What the task asks: Look below for the line containing "Instruction: Click the Seal"; from there through the line containing "This screenshot has width=1200, height=750.", both lines included, please set down each line exactly and nothing else.

[Opening Records shown section]

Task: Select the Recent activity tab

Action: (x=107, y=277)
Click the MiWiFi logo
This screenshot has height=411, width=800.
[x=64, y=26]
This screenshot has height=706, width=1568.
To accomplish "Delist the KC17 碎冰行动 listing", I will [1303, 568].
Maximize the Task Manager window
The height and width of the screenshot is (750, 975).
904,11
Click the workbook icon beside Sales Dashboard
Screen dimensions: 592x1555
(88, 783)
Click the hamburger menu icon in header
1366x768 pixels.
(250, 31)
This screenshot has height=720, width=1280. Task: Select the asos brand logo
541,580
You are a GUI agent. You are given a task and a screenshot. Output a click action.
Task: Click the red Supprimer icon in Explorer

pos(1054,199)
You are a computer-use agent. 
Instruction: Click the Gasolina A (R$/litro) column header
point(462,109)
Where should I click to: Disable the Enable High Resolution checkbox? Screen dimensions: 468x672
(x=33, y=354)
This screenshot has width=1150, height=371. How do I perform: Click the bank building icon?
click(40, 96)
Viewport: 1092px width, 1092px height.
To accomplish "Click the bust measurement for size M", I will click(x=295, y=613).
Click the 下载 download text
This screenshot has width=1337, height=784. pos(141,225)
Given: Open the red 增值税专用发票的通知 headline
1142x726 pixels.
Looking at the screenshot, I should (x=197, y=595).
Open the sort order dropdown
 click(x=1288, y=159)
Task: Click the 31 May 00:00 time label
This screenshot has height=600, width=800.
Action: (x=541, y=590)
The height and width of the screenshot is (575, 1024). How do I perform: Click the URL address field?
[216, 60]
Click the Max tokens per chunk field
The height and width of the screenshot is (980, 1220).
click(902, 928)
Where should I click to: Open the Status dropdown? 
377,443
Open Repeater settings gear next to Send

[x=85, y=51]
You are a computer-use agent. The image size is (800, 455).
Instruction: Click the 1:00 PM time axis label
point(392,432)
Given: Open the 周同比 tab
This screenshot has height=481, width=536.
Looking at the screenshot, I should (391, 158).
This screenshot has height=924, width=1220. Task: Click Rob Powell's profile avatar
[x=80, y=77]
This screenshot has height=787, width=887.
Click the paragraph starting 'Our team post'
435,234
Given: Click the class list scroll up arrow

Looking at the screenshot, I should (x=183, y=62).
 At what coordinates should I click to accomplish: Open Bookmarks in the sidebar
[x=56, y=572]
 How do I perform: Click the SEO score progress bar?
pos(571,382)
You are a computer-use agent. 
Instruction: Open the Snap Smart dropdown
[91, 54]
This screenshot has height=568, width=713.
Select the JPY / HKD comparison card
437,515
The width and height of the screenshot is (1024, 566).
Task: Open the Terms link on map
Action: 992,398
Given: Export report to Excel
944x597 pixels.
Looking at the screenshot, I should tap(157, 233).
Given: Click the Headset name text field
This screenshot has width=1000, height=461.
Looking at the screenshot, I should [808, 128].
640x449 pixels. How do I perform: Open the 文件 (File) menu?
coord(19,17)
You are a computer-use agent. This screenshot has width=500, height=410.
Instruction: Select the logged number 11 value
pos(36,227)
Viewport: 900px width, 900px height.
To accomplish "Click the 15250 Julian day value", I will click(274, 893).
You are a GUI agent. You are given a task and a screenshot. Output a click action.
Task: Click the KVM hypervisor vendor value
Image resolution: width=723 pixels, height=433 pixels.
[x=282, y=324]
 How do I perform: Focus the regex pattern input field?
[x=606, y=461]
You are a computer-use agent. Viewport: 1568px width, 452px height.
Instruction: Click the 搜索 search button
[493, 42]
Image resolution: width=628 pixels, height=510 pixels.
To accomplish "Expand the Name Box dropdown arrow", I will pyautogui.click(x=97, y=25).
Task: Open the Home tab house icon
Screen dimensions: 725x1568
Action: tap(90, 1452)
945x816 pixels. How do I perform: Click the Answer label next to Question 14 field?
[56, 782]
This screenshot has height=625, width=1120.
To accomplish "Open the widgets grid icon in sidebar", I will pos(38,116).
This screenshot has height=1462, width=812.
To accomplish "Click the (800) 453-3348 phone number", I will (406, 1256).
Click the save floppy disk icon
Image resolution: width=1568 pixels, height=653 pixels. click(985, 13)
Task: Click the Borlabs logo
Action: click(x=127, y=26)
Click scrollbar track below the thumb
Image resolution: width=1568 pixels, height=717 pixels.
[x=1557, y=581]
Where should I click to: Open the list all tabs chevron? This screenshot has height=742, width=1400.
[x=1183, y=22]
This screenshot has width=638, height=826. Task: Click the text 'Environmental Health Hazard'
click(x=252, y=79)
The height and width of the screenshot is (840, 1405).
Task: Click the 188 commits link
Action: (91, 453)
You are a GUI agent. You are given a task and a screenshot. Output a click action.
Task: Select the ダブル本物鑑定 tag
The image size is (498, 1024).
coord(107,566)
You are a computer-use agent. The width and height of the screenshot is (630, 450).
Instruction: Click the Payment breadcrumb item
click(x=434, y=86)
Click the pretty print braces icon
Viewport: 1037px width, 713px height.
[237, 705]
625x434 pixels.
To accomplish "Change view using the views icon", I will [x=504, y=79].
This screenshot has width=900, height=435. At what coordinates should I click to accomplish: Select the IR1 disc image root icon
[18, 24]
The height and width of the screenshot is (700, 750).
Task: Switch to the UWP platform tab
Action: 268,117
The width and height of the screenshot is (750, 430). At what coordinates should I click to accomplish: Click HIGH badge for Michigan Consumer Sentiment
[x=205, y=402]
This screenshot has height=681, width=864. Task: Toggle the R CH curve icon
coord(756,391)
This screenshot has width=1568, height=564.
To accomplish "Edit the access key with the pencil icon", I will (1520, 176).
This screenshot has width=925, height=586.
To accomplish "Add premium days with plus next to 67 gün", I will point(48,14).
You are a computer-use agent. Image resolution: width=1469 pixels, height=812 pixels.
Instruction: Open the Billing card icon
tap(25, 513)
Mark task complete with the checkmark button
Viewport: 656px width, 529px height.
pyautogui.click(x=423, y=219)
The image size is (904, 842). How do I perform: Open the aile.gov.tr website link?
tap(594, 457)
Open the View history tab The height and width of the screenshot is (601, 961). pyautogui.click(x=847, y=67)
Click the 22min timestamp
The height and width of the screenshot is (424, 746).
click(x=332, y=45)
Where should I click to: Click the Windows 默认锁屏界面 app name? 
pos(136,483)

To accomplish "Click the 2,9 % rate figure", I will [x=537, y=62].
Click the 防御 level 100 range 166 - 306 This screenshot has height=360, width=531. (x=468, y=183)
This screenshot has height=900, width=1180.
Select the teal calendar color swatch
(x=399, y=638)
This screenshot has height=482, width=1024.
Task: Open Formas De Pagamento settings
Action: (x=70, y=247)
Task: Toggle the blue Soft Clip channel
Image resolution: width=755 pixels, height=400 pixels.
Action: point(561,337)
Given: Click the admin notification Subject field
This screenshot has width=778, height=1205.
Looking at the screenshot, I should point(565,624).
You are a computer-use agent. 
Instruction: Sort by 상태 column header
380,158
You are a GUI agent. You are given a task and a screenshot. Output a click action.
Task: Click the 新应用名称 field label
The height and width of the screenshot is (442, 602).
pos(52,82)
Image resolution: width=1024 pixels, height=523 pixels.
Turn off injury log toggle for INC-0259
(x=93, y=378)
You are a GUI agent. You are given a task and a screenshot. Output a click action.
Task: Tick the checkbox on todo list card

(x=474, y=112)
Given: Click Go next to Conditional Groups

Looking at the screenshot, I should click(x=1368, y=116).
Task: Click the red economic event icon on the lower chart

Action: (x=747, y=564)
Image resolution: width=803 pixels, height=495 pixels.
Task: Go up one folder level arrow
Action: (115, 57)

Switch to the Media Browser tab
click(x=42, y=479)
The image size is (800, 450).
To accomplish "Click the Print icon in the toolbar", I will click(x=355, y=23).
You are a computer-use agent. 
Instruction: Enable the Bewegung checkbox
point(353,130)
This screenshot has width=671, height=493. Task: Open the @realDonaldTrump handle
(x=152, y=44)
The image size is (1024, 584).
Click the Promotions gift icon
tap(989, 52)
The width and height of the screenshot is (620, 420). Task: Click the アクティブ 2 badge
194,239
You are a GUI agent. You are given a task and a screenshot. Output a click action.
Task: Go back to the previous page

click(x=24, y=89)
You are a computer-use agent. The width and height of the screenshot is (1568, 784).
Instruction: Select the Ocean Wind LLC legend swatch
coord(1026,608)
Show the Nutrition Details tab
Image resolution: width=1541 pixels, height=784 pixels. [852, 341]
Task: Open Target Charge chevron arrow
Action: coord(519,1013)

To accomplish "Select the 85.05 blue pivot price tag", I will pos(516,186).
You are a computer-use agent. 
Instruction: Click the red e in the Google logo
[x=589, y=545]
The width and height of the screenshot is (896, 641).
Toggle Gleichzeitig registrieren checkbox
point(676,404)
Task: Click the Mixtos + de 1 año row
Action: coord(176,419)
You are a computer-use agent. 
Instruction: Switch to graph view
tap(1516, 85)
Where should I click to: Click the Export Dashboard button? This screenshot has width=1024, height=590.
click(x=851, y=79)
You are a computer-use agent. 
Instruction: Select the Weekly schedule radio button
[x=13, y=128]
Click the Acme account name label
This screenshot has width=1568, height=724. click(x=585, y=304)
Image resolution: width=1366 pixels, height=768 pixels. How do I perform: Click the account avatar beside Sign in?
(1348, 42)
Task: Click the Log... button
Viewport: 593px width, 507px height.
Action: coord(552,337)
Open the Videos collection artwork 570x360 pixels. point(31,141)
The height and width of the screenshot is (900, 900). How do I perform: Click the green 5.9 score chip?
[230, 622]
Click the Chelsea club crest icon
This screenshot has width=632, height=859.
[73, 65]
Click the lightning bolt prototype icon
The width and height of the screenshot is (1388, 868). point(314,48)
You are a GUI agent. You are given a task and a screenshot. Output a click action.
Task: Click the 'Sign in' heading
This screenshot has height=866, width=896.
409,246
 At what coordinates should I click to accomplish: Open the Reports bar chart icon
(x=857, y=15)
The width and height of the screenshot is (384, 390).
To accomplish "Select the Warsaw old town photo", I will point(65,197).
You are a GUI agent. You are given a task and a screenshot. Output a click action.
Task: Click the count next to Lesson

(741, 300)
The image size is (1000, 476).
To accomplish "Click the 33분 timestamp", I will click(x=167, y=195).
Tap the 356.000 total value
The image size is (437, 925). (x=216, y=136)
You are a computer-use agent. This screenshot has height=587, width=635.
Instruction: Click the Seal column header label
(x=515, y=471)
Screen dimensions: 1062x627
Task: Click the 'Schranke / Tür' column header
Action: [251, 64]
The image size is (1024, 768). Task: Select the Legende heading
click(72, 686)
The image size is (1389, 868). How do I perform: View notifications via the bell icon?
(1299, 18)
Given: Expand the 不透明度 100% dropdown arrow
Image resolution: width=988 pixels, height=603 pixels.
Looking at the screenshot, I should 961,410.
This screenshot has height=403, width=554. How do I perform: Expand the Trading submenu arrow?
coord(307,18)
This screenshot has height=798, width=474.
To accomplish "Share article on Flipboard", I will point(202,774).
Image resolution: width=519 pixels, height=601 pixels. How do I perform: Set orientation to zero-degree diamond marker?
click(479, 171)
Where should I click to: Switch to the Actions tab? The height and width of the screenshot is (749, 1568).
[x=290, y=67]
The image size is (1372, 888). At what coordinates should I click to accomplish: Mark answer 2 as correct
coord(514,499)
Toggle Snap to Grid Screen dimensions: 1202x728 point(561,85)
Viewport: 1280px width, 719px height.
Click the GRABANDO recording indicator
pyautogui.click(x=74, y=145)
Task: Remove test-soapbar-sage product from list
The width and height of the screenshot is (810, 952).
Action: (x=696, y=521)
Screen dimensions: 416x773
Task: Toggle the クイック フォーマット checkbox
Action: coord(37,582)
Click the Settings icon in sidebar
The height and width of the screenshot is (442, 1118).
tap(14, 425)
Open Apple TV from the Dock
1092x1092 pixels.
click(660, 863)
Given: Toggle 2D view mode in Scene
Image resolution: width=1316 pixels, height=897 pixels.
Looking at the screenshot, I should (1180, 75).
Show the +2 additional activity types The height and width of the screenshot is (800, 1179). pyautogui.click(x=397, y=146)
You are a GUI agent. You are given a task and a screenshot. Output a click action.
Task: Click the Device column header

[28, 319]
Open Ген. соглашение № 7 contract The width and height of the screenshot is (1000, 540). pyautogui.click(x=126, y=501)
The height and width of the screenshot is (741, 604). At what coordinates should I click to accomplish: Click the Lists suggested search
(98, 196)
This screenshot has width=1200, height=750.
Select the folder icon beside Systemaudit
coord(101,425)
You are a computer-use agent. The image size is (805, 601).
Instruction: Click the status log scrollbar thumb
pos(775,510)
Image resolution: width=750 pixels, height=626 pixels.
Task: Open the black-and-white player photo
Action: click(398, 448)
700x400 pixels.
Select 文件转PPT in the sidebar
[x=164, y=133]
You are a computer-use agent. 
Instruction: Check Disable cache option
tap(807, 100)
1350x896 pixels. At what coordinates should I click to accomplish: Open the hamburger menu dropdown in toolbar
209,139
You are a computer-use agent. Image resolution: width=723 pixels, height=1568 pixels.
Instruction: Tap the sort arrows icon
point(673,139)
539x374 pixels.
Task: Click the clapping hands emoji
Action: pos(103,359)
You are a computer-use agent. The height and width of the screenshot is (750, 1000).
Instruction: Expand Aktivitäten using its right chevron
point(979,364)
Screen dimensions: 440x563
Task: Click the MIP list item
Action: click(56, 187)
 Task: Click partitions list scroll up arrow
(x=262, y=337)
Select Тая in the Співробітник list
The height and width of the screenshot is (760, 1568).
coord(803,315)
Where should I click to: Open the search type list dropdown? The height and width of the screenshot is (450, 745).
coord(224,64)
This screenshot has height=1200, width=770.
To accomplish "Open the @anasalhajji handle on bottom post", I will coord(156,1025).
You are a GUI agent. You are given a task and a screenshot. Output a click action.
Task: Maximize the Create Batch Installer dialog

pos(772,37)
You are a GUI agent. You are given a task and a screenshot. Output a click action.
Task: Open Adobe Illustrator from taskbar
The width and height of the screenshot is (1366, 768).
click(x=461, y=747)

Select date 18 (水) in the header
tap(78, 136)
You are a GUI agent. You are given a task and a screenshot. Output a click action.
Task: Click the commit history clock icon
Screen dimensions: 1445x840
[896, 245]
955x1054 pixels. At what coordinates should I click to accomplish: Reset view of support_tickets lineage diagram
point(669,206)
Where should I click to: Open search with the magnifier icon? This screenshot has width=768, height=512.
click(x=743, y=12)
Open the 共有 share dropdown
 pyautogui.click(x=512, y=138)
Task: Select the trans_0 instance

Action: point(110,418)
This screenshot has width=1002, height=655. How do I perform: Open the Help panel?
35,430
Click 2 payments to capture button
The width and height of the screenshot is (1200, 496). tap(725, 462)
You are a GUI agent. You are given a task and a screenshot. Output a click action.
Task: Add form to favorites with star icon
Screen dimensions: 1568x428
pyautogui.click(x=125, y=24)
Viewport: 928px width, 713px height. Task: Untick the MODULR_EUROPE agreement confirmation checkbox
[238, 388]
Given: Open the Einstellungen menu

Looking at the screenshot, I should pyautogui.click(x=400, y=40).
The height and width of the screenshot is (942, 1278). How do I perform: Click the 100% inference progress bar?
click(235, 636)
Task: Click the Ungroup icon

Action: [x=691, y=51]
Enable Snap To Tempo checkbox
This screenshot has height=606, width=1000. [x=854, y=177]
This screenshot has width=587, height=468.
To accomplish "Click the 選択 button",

[Closing Records shown section]

Task response:
Instruction: Click the Seal column header label
(x=515, y=471)
Screen dimensions: 1062x627
Task: Click the 'Schranke / Tür' column header
Action: [251, 64]
The image size is (1024, 768). Task: Select the Legende heading
click(72, 686)
The image size is (1389, 868). How do I perform: View notifications via the bell icon?
(1299, 18)
Given: Expand the 不透明度 100% dropdown arrow
Image resolution: width=988 pixels, height=603 pixels.
Looking at the screenshot, I should 961,410.
This screenshot has height=403, width=554. How do I perform: Expand the Trading submenu arrow?
coord(307,18)
This screenshot has height=798, width=474.
To accomplish "Share article on Flipboard", I will point(202,774).
Image resolution: width=519 pixels, height=601 pixels. How do I perform: Set orientation to zero-degree diamond marker?
click(479, 171)
Where should I click to: Switch to the Actions tab? The height and width of the screenshot is (749, 1568).
[x=290, y=67]
The image size is (1372, 888). At what coordinates should I click to accomplish: Mark answer 2 as correct
coord(514,499)
Toggle Snap to Grid Screen dimensions: 1202x728 point(561,85)
Viewport: 1280px width, 719px height.
Click the GRABANDO recording indicator
pyautogui.click(x=74, y=145)
Task: Remove test-soapbar-sage product from list
The width and height of the screenshot is (810, 952).
Action: (x=696, y=521)
Screen dimensions: 416x773
Task: Toggle the クイック フォーマット checkbox
Action: coord(37,582)
Click the Settings icon in sidebar
The height and width of the screenshot is (442, 1118).
tap(14, 425)
Open Apple TV from the Dock
1092x1092 pixels.
click(660, 863)
Given: Toggle 2D view mode in Scene
Image resolution: width=1316 pixels, height=897 pixels.
Looking at the screenshot, I should (1180, 75).
Show the +2 additional activity types The height and width of the screenshot is (800, 1179). pyautogui.click(x=397, y=146)
You are a GUI agent. You are given a task and a screenshot. Output a click action.
Task: Click the Device column header

[28, 319]
Open Ген. соглашение № 7 contract The width and height of the screenshot is (1000, 540). pyautogui.click(x=126, y=501)
The height and width of the screenshot is (741, 604). At what coordinates should I click to accomplish: Click the Lists suggested search
(98, 196)
This screenshot has width=1200, height=750.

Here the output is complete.